Usually we only have one day off during the week and i use this time to relax with friends and go to the beach which is walking distance from my apartment.
I have also had a lot of friends visit me from Oz this year and i have used my days off to meet up with them.
What kind of person are you? Describe yourself in a few words?
Ambitious, determined, loyal.
What are the main qualities you have as a footballer?
My fitness, willingness to learn and commitment to the game.
What part of your game are you always trying to improve on?
I am always trying to improve myself on all aspects of the game.
Canberra journalist Eamonn Flannagan would kill me if I don’t ask you about the effect that Canberra had on your footballing education. And what about an A-league team for Canberra - what do you think?
Without an A league team in Canberra there is no future for young players there.

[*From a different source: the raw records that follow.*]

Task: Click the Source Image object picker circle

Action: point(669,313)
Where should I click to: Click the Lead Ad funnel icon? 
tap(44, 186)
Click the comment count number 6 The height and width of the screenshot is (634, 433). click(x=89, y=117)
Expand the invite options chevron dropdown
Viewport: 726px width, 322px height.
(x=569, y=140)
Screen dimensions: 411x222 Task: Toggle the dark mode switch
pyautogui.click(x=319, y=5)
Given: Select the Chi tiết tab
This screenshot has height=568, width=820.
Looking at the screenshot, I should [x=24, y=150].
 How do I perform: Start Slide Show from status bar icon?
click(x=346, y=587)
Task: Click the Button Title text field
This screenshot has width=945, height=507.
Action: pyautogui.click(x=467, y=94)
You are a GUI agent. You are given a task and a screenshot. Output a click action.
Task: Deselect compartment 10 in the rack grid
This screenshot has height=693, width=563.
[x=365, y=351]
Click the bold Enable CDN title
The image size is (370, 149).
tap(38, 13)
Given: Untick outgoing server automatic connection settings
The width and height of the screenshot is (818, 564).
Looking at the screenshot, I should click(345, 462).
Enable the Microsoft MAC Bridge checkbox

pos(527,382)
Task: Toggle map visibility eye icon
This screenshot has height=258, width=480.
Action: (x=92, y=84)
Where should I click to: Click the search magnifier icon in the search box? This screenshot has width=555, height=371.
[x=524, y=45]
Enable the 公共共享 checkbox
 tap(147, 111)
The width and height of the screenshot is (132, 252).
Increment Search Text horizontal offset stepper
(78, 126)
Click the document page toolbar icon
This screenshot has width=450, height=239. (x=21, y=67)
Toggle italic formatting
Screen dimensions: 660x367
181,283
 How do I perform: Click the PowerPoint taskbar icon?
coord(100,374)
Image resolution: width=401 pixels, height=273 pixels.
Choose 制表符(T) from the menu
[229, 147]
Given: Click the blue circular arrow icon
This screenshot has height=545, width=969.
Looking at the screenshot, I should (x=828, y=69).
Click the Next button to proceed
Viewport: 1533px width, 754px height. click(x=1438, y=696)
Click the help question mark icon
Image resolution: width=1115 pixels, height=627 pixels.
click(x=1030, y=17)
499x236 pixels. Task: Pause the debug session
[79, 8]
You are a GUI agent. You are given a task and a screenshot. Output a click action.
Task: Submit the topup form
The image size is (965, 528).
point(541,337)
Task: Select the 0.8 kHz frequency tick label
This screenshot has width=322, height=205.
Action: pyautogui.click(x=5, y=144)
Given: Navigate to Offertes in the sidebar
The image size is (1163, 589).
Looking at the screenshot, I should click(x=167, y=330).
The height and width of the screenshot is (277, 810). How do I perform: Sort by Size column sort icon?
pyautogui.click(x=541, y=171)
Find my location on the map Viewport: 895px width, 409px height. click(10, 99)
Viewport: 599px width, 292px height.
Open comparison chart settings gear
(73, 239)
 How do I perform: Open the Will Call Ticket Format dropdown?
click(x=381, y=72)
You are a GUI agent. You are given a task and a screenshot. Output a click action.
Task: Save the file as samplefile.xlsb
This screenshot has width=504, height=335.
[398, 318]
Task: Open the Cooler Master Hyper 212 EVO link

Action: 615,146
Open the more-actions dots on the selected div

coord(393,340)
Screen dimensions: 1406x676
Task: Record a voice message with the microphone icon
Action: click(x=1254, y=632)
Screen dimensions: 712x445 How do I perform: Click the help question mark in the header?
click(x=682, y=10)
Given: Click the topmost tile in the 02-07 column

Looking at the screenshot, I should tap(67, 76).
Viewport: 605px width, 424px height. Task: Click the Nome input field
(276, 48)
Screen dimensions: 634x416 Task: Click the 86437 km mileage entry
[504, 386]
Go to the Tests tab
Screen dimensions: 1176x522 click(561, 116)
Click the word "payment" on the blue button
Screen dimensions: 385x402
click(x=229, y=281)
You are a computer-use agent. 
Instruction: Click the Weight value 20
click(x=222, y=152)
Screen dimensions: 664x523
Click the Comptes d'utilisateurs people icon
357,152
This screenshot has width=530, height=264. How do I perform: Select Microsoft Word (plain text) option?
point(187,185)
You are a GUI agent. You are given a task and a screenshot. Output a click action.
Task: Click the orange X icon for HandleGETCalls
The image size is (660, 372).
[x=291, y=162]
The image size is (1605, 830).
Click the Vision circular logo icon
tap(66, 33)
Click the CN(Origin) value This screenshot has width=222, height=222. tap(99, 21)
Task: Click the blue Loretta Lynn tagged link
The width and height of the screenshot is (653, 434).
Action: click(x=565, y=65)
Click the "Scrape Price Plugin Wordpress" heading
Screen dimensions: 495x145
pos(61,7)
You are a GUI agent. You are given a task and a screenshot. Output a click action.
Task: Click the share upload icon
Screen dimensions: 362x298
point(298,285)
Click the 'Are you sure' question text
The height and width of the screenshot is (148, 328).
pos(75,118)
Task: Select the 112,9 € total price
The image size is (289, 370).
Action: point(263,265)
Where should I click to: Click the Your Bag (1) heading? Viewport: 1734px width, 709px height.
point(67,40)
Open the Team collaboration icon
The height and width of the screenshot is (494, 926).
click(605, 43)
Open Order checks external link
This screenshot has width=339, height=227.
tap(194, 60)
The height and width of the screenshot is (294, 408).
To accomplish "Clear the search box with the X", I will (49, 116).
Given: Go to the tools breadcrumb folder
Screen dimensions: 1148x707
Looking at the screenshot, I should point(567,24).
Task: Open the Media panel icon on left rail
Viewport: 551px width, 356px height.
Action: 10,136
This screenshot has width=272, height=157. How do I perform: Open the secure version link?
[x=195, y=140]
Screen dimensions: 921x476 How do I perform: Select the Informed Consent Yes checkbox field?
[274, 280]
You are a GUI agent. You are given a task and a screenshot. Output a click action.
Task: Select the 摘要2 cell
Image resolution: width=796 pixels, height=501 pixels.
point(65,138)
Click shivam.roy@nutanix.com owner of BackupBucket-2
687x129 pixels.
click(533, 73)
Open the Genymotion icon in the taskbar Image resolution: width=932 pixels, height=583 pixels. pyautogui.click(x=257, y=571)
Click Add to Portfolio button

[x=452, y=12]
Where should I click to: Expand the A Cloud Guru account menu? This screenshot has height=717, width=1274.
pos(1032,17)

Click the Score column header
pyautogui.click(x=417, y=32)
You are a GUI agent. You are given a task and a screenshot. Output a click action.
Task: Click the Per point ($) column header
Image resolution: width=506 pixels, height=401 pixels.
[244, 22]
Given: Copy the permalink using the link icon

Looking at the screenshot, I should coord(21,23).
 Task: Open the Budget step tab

I had to leave home at 17 to chase my football dream. It would have been so much easier if Canberra had a team.
My club Canberra Deakin had a massive influence on my football education. It exposed me to the technical aspects of the game from age 6. It is where i fell in love with the game and began dreaming of a life in professional football.
Canberra Deakin fully supported my move to Hajduk Split and were the first club to sign off on my transfer to Europe. I will never forget that.
Player: Luka Modric
Team: Hajduk Split
Music: I like listening to Croatian Music.